— BEGIN TEXT PROVIDED —

Category Archives: Book History

Publishing and the Second World War

The Second World War demanded the publication of books for all sorts of reasons: as propaganda, as education, as entertainment – and publishers responded accordingly. As two excellent recent publications – John B. Hench’s Books as weapons: propaganda, publishing and the battle for global markets in the era of World War II and Valerie Holman’s Print for victory: book publishing in England 1939-1945 – demonstrate, the book publishing industry was called upon to mobilise for war and played an important role in shaping the cultural landscape of the US and British war efforts.

            Hench’s book focuses on American publishers and the various efforts they made to mobilise books for the war. Organisations such as the Council of Books in Wartime turned books into ‘weapons in the war of ideas’. Efforts were made both at home and abroad to use books in the fight against fascism and, once liberation in Europe began, to make books (including American books in translation) to liberated populations. Re-education of Germans, including POWs, was also attempted, through publishers’ series such as the Bücherreihe Neue Welt series. A crucial and important part of Hench’s story is how American publishers were able to make inroads into the global publishing market.

            Holman’s book tells the story of the British publishers. In Britain, the pressures on the publishing industry was much greater: the Blitz wiped out book supplies and publishers’ offices (on one night alone in 1940, over a million books were lost); paper supplies were short; and as both Hench and Holman make clear, British firms were wary of the American threat to their global markets. Both books explore the sometimes tense relationship between British and American publishers.

— END TEXT PROVIDED —

GIVEN TASK 1:
In the text on wartime publishing, how many books were lost on one night alone in 1940?
The text and the stored entries are unrelated to each other.

— BEGIN RECORD SET —

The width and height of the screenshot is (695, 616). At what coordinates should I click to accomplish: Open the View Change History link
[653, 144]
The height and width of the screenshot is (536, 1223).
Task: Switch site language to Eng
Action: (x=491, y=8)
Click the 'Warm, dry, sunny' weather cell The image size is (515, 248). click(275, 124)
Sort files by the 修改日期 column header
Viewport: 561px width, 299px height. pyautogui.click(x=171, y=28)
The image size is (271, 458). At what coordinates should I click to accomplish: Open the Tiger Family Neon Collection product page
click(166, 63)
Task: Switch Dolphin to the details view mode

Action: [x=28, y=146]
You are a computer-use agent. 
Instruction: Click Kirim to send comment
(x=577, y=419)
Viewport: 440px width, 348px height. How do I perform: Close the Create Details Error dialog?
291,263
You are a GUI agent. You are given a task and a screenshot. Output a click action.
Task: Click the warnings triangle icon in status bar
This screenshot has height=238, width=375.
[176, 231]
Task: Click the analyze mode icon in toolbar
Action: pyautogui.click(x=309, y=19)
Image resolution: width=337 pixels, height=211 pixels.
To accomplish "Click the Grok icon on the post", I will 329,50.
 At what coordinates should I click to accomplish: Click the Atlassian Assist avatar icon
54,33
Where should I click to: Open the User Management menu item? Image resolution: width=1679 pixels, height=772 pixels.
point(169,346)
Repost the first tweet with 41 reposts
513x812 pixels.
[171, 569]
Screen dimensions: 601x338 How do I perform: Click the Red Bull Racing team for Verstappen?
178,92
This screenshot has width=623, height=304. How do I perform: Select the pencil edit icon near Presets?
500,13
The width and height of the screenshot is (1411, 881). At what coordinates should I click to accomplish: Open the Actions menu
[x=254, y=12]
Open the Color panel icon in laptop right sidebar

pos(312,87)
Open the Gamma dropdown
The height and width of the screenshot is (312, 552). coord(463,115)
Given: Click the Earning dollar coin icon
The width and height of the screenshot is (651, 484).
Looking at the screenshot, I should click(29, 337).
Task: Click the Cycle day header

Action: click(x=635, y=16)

— END RECORD SET —

GIVEN TASK 2:
Write out the stored entries word for word, from the first line up to and including the line that contains "Click the 'Warm, dry, sunny'".

TASK RESULT 1:
Over a million books were lost.

TASK RESULT 2:
The width and height of the screenshot is (695, 616). At what coordinates should I click to accomplish: Open the View Change History link
[653, 144]
The height and width of the screenshot is (536, 1223).
Task: Switch site language to Eng
Action: (x=491, y=8)
Click the 'Warm, dry, sunny' weather cell The image size is (515, 248). click(275, 124)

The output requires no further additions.